Exercise prompt:
Render the listing below as a two-column CSV with the header request,answer: one row per request, with its text and its answer each in a single quoted field and line breaks replaced by spaces. Cover every entry and leave out the pictures.

The data:

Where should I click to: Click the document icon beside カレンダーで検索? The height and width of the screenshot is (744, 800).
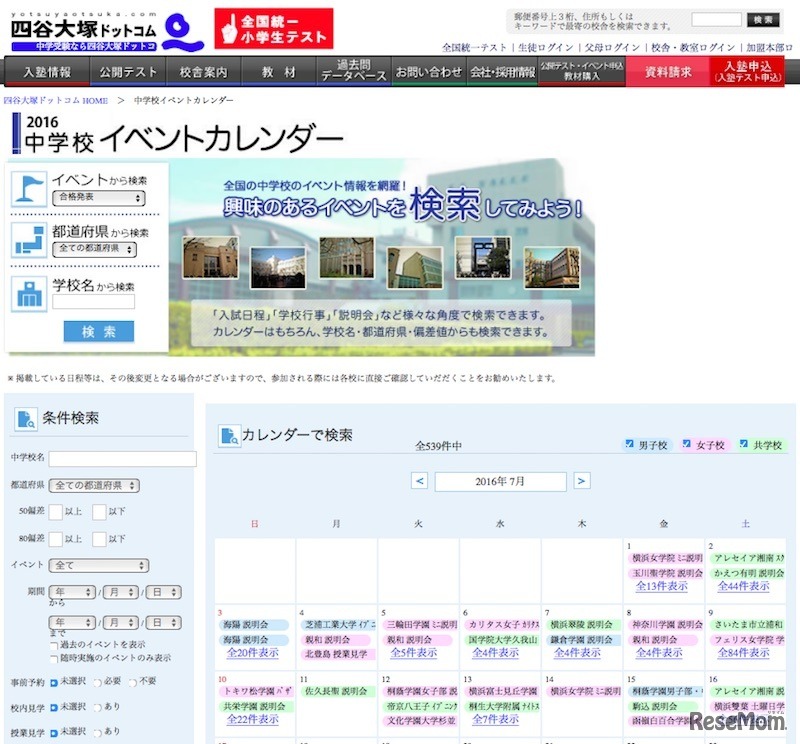(229, 435)
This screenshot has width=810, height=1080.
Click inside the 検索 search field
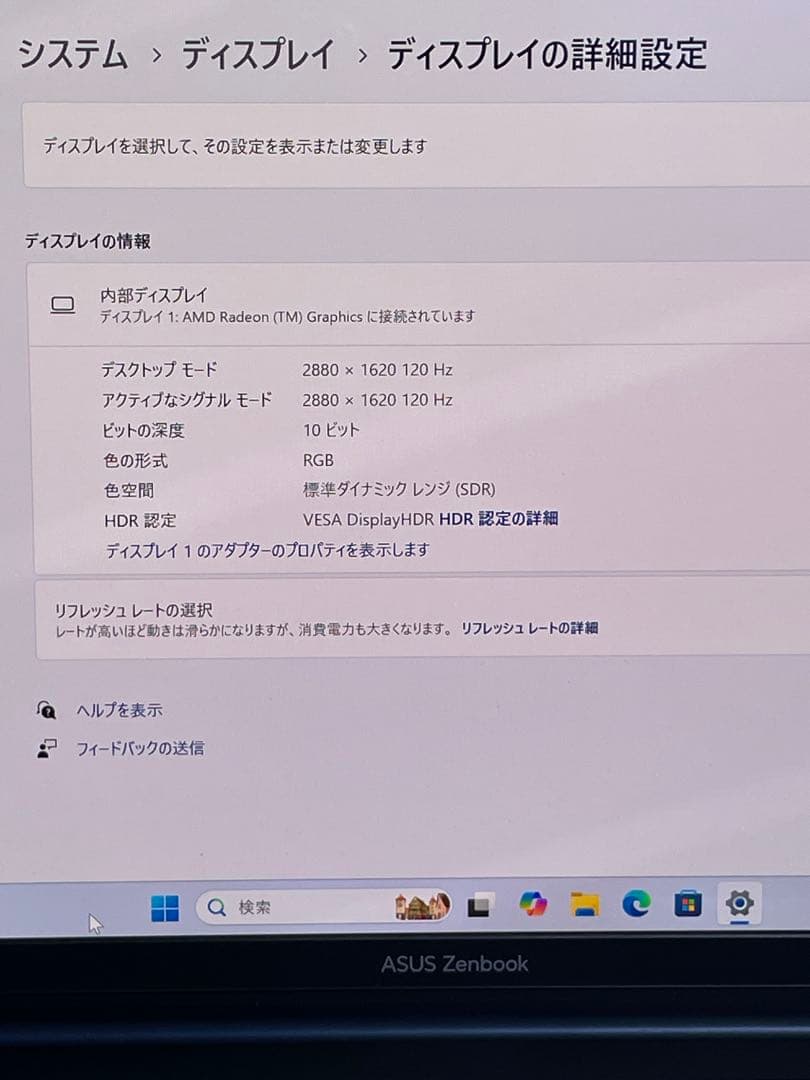pyautogui.click(x=300, y=908)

Answer to this task:
request,answer
"Where should I click to: Click the document icon beside カレンダーで検索? The height and width of the screenshot is (744, 800).","(229, 435)"
"This screenshot has width=810, height=1080. Click inside the 検索 search field","pyautogui.click(x=300, y=908)"